# Old employer wants xmas bonus back



## rtj (14 Jan 2008)

I left my previous job mid dec. I got paid an xmas bonus two weeks later. Now they are contacting me looking for it back. I only got half the amount, the rest went on tax.

Where do I stand on this matter legally?


----------



## ClubMan (14 Jan 2008)

How did you get paid the bonus when you had left?! Were you entitled to receive this under your contract? If you do have to pay it back you can get the tax and _PRSI _deductions back by updating _Revenue _with the amended income details (e.g. updated _P60 _reflecting the situation once you have paid things back) and asking them to do a new _P21 _balancing statement.
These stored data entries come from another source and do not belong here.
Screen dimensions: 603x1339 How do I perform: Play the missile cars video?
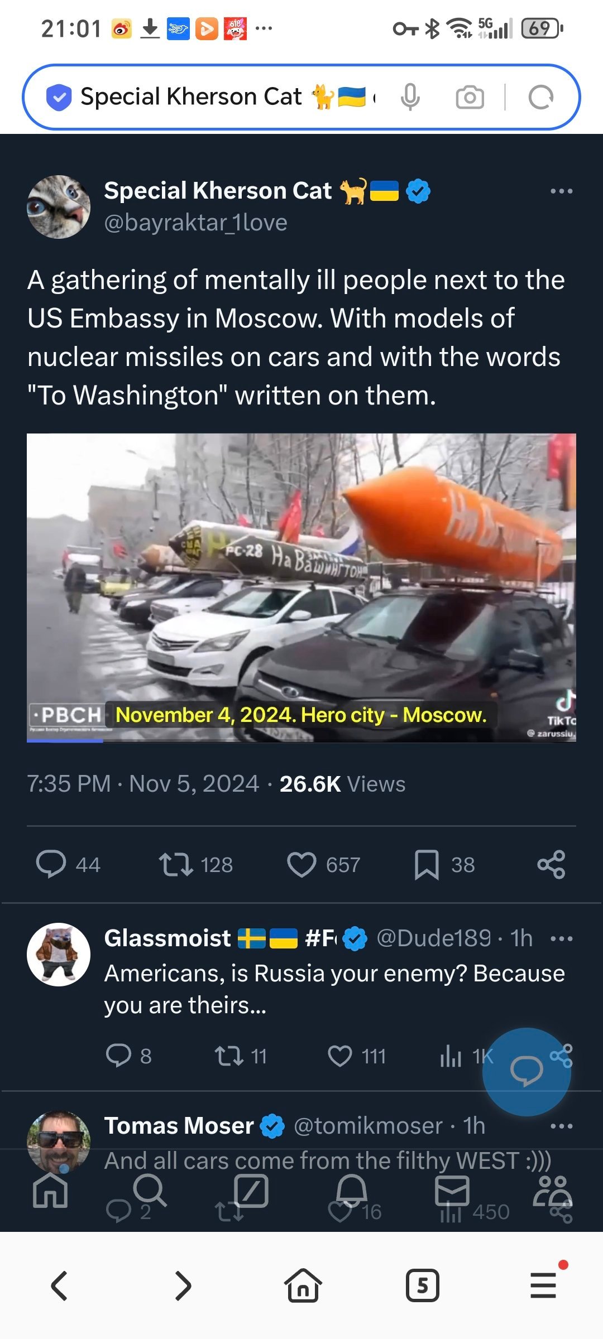point(302,587)
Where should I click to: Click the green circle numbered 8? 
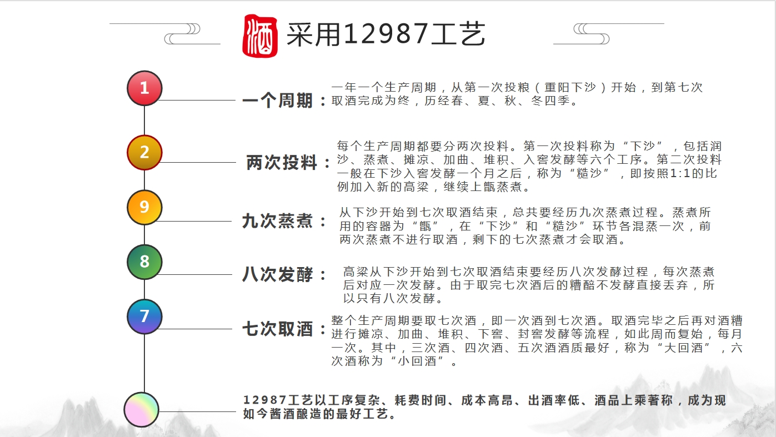[x=144, y=262]
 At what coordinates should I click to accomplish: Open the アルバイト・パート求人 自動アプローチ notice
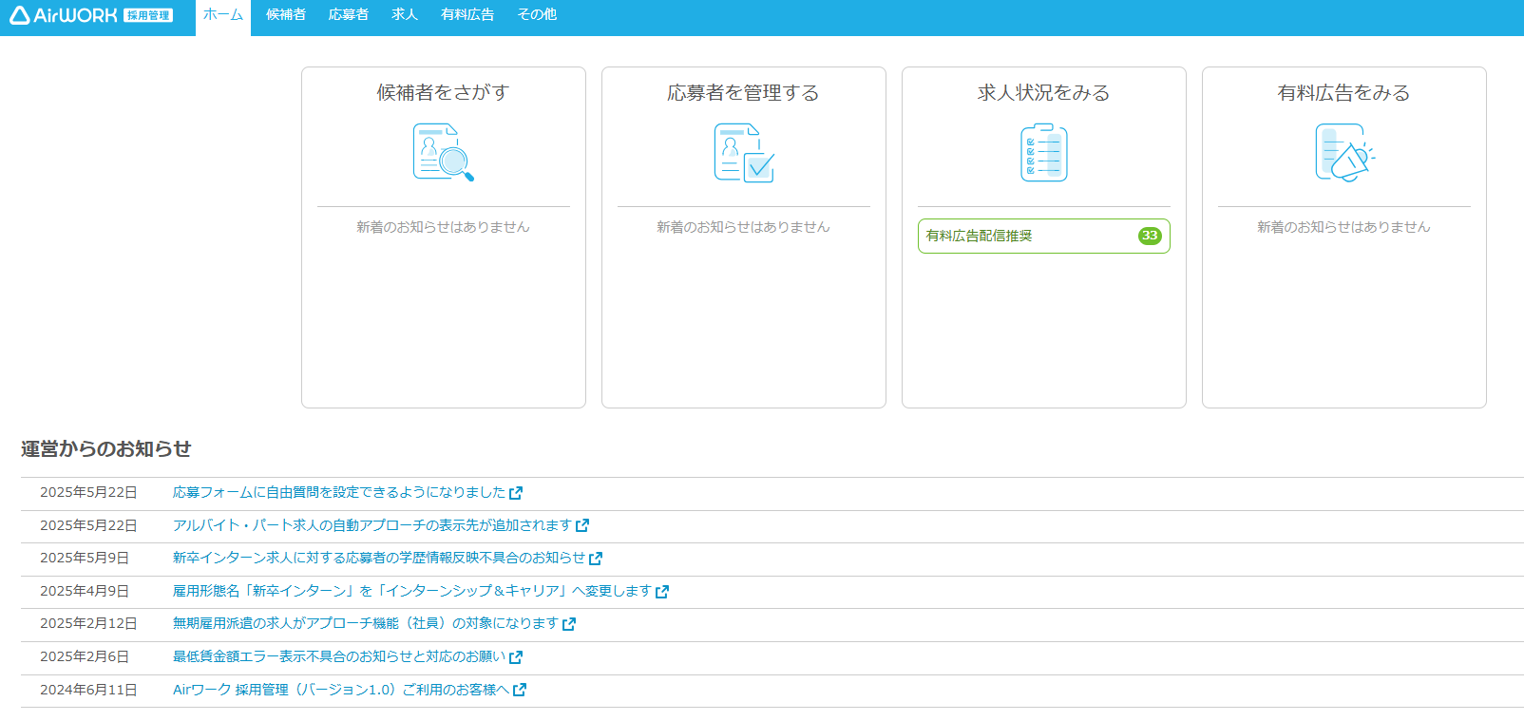371,525
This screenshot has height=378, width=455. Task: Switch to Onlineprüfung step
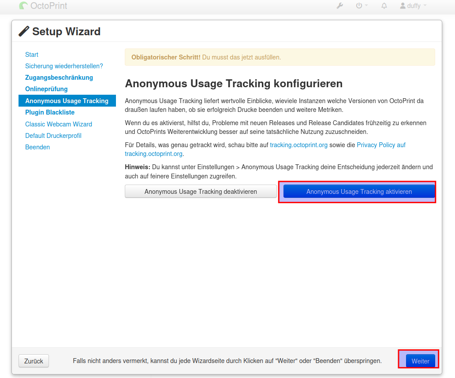pyautogui.click(x=46, y=89)
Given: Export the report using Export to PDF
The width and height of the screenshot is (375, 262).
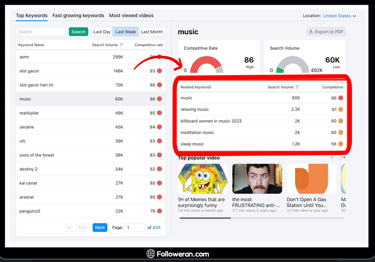Looking at the screenshot, I should coord(326,32).
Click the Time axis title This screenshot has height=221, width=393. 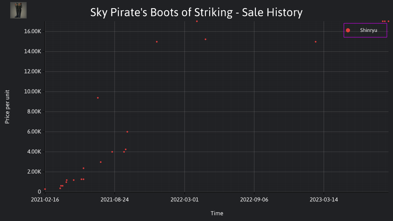217,213
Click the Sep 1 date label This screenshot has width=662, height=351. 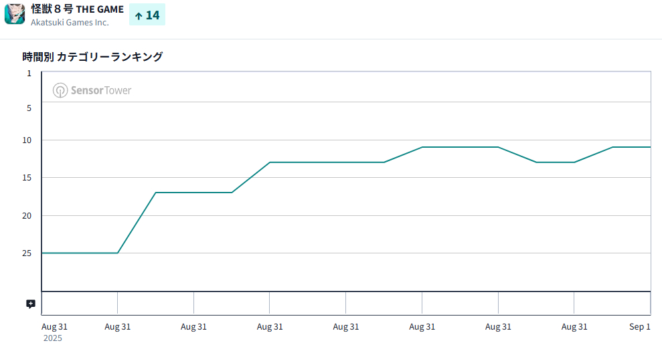[639, 326]
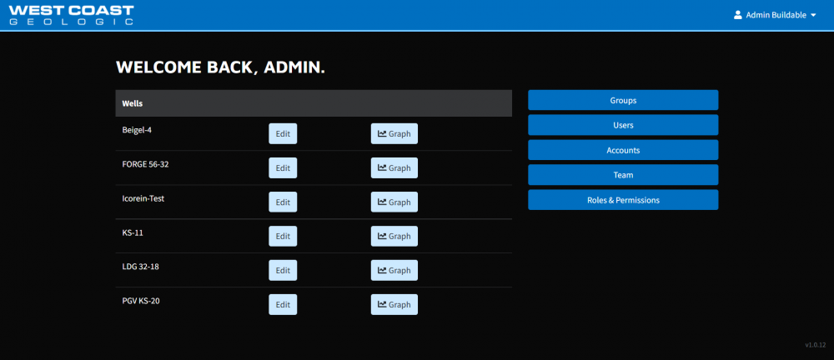Open the Users management page
This screenshot has width=834, height=360.
[x=622, y=125]
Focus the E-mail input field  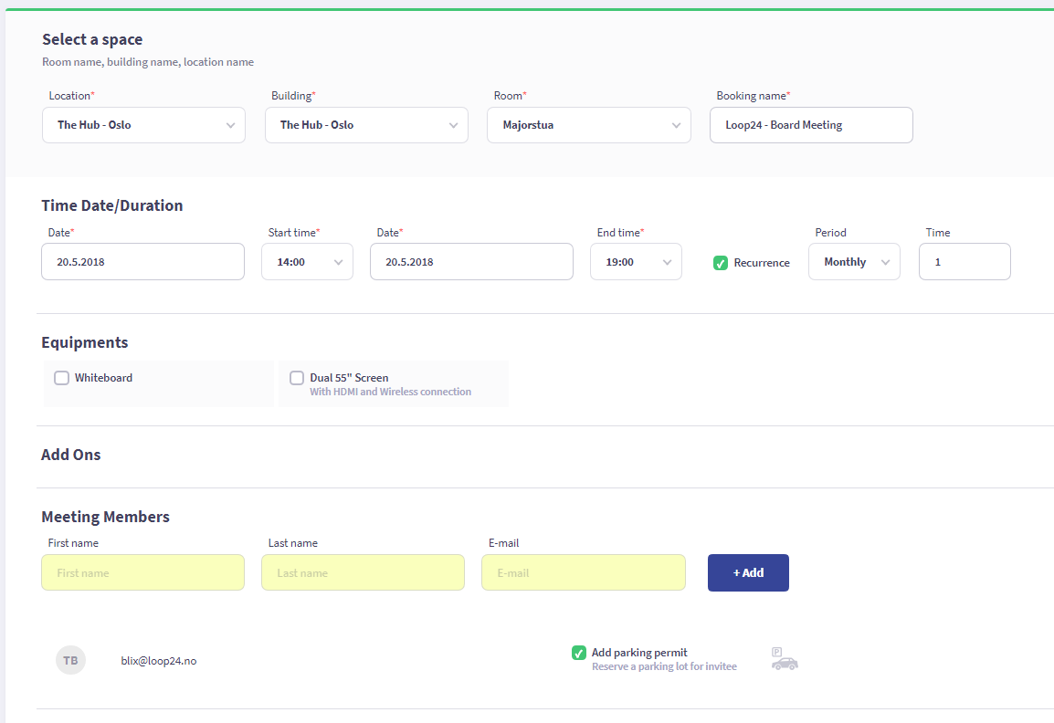pyautogui.click(x=583, y=573)
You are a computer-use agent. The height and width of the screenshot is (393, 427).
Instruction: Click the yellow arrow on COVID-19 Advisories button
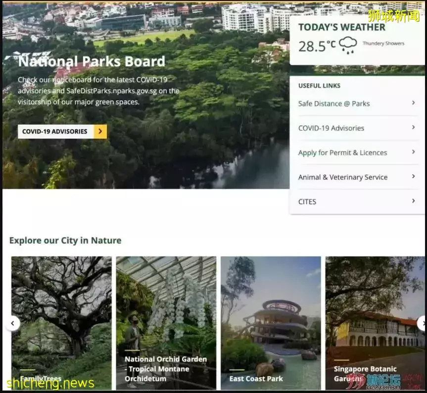[100, 132]
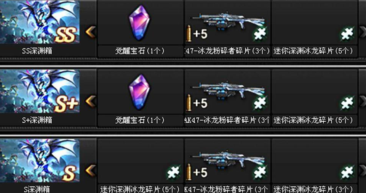Screen dimensions: 366x193
Task: Click the 觉醒宝石 gem in S+ row
Action: click(x=139, y=92)
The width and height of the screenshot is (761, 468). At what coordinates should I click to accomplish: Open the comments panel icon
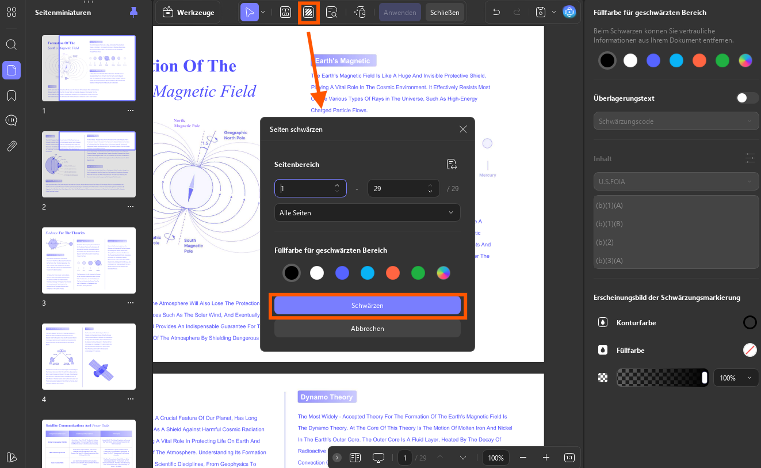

You would need to claim _PRSI_/health contribution overpayments back separately once you get the tax back.


----------



## Clarkey (14 Jan 2008)

ClubMan said:


> How did you get paid the bonus when you had left?! Were you entitled to receive this under your contract? If you do have to pay it back you can get the tax and _PRSI _deductions back by updating _Revenue _with the amended income details (e.g. updated _P60 _reflecting the situation once you have paid things back) and asking them to do a new _P21 _balancing statement. You would need to claim _PRSI_/health contribution overpayments back separately once you get the tax back.


 
If bonus is being paid back then it will be the after tax amount so there will be no tax and prsi to claim back.


----------



## teachai (14 Jan 2008)

So you worked almost the whole year and they want to deny you the christmas bonus because you left in december.  

This seems rather petty and mean.  

Try negotiating to keep 11/12ths of it. If this is a no go, then just keep the lot. Chances are that they won't want to go to court to claim for the amount as its generally going to be too much hassle for them.


----------



## ClubMan (14 Jan 2008)

Clarkey said:


> If bonus is being paid back then it will be the after tax amount so there will be no tax and prsi to claim back.



How does that work then? The employee's _P60 _will state that he paid tax and _PRSI _on income that he never actually received (or did and paid it back)? Surely that leaves the record out of whack?


----------



## ClubMan (14 Jan 2008)

teachai said:


> So you worked almost the whole year and they want to deny you the christmas bonus because you left in december.
> 
> This seems rather petty and mean.


For all we know the relevant contract of employment could clearly state that _Xmas _bonuses will only be paid to those in employment on a certain date in December or something?


> If this is a no go, then just keep the lot. Chances are that they won't want to go to court to claim for the amount as its generally going to be too much hassle for them.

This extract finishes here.